Perhaps an even stricter condition for the employer lies in the fact that the dismissal would be deemed as ‘automatically unfair’ if the reason(s) inter alia, fall under the following:

  • Familial urgencies
  • Being an active trade union representative
  • Invoking any of your basic statutory rights
  • Whistleblowing
  • Discrimination (Age, Gender, Religion, Ethnicity, Sexuality etc.)

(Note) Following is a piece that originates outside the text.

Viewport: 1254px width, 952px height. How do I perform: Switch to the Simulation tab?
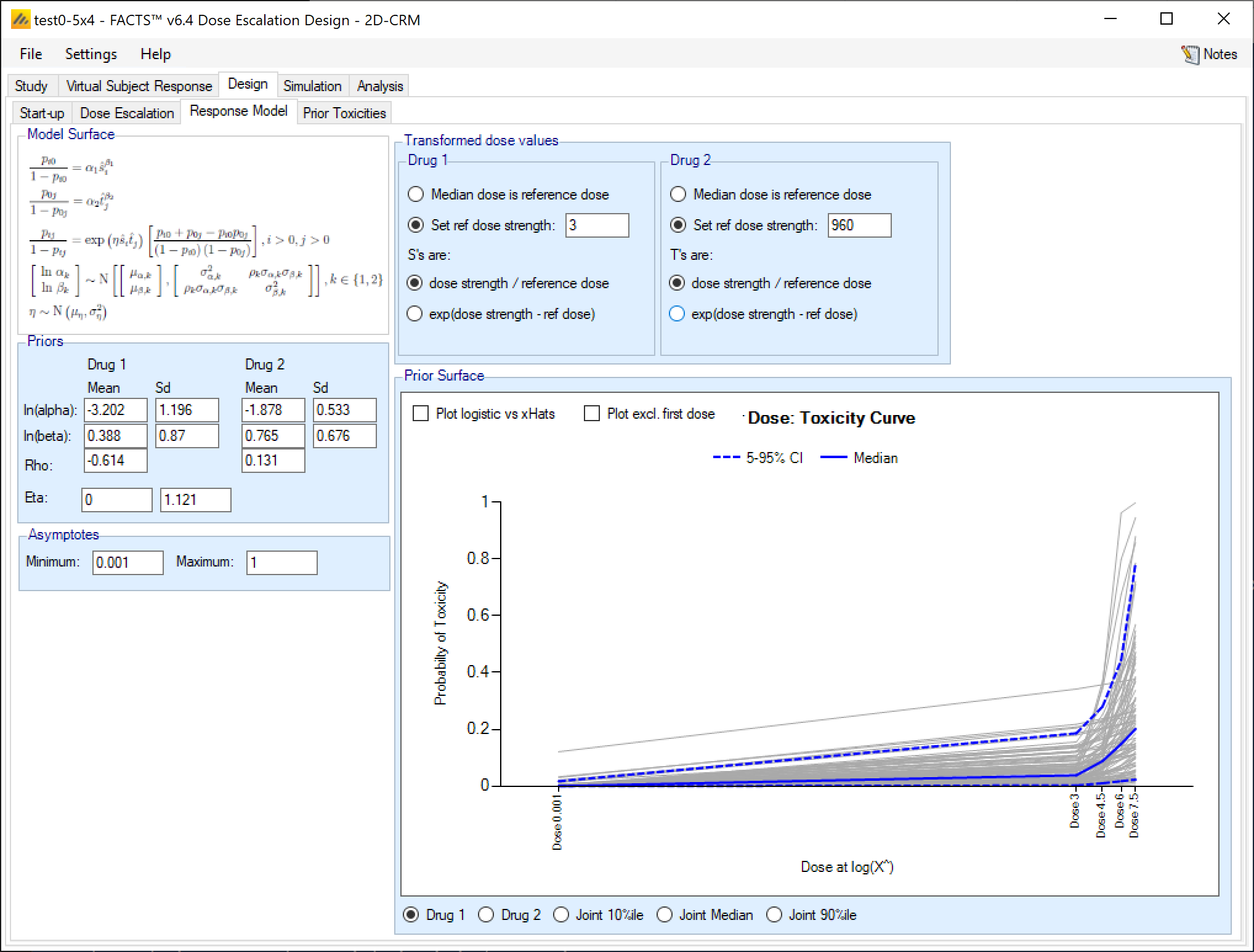tap(312, 86)
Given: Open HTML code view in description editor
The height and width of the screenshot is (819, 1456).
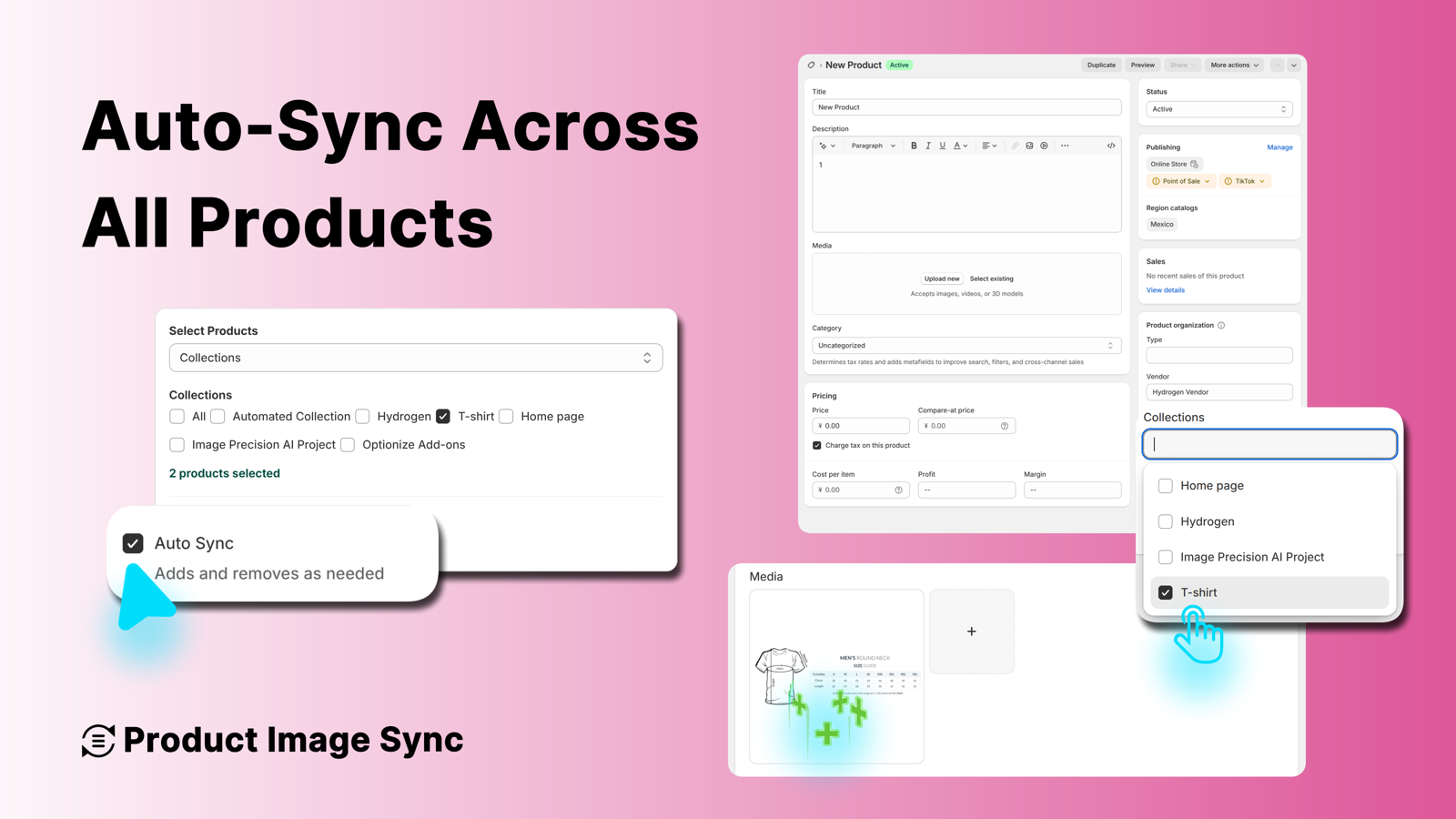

If you can back up your claim on any of these grounds, the dismissal would automatically be ruled unfair. Moreover, the minimum two-year employment rule does not apply here, as these reasons are exempted under s.108 of the Act. Consequently, if you have experienced any of these circumstances, and provided you can back it up with evidence, your chances of succeeding in the tribunal increase significantly.

Remedy: What To Expect?

If the tribunal agrees that the dismissal was indeed unfair and rules in favour of your claim, you will be entitled to receive a remedial award. There is a ‘basic award’ which is granted generally by considering factors such as the claimant’s age, duration of service and the paid wage. The other award is the ‘compensatory award’, which is calculated under s.123 of the Act, by what the tribunal “…considers just and equitable in all the circumstances having regard to the loss sustained by the complainant in consequence of the dismissal”.  Note, however, that the awards are liable to be reduced if the tribunal finds that the employee adversely contributed to the dismissal and/or did not do enough to mitigate the loss. Nevertheless, as long as it can be shown that the loss suffered is directly attributable to the employer’s action in dismissing you, then you are likely to be sufficiently compensated with equity’s grace.

Better Your Chances

As a claimant, you need to focus on ways that put the employer under scrutiny for his actions. You can even seek detailed written reasons for your dismissal, which would help bring clarity to your approach in the claim. It is advised that the reasons and all the circumstances surrounding your dismissal be assessed first before adopting a suitable course of action. Needless to say, it is important that your side is corroborated with cogent grounds and evidence at every point, giving the tribunal better reasons to uphold your claim and grant a satisfactory remedy.